この牢獄の中で情報整理し、この次のループで前に進むためにはどうしたらいいのか。
まだ少し考える時間はある。
明日···正確に言えば同じ日だが次のループで脱出しよう。
考えろ。
キーとなるのはローアだろう。
そしてあの大男をいかにドラゴン族だと暴き出すか。
一度目のループでは偶然撃退することができた。
しかし、時間が戻ってしまった原因はローアがラルフを助けたことだろう。
おそらく脱獄者を見つけるために下層に衛兵が来たのだろう。
そのときローアはラルフのそばにいた。
問題は一度目のループでしたことを牢屋に入らずにこなせるか。
ラルフは突然の眠気に襲われる。
目蓋が催眠術にかかったかのように意思とは関係なく閉じる。
目の前が暗転する。
そして次に目を開いたとき、あの草原にいた。
ラルフはいつものように空を見上げる。
「ドラゴンとも三回目か。この恐怖、いつまでたっても慣れない。
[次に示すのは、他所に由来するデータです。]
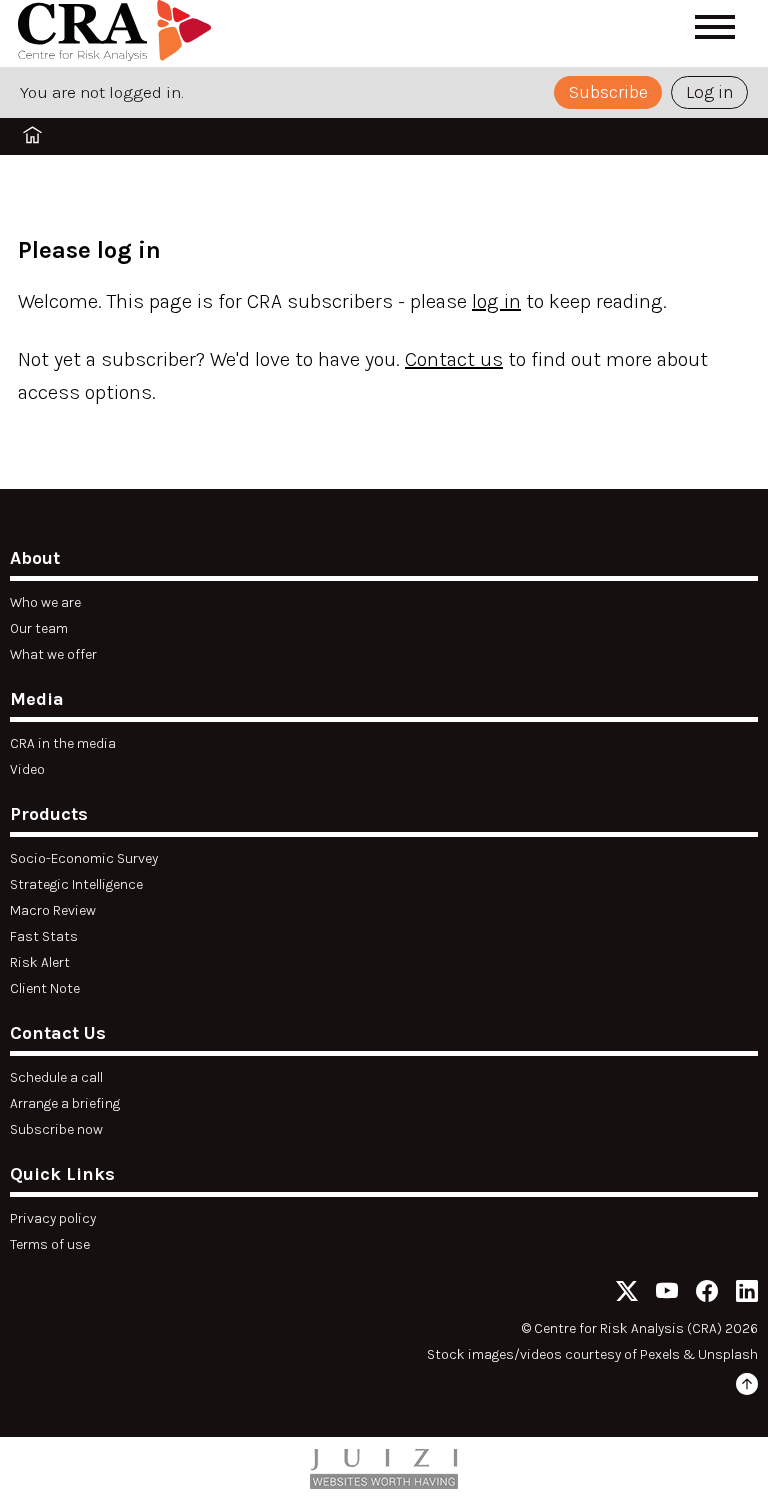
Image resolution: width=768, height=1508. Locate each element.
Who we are (45, 602)
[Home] (118, 33)
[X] (627, 1294)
」
ラルフの動きがだんだんひきつっていく。
音をたてないようにするその動きは中学生時代の定期テスト期間中に親の前で見つからないようにゲーム機を開く時に似ている。
しかし、命とテストでは訳が違う。
地響きはたて、後ろの地が割れる。
助けが来るのはわかっていても怖いものは怖い。
神経が意志とは関係なく石になったような感覚に襲われる。
「下がって!」
ローアの声が石化の呪いを解いたように心に落ち着きを与える。
ローアは二つの風の刃を融合させ、風車形の刃がドラゴンを裂く。
「上級ドラゴンだったらどうしようかと思った。」
ローアの口からはやはりラルフが最初にエンカウントするドラゴンは低級だという言葉が出る。
「ここはドラゴン族がいるから危険よ!王国まで送るからついてきて。」
ローアの声はいつでも安らぎを与えてくれる。
ゲルド王国までは何も変わらない草原地帯が続く。
永遠と草原が続くその光景は方角が分からなくなる。
同じ景色が流れ、ゲルト王国が見えてくる。
二度目のループとあまり変わらない様子だ。
普通はここでローアとは別れる。
しかし、今回は違う。
ここでラルフが言い出さないとローアが危ない。
ラルフは決意した。
「ローア、一緒に下層に来てくれないか?」
ローアは戸惑う。
「頼む!このとおりだ!」
ラルフは両膝を地につき、額を石畳の地面にこすりつけた。
土下座。
ラルフが知っている中で一番誠意がこもったであろう行為。
謝罪や依頼などではこれを使うしかない。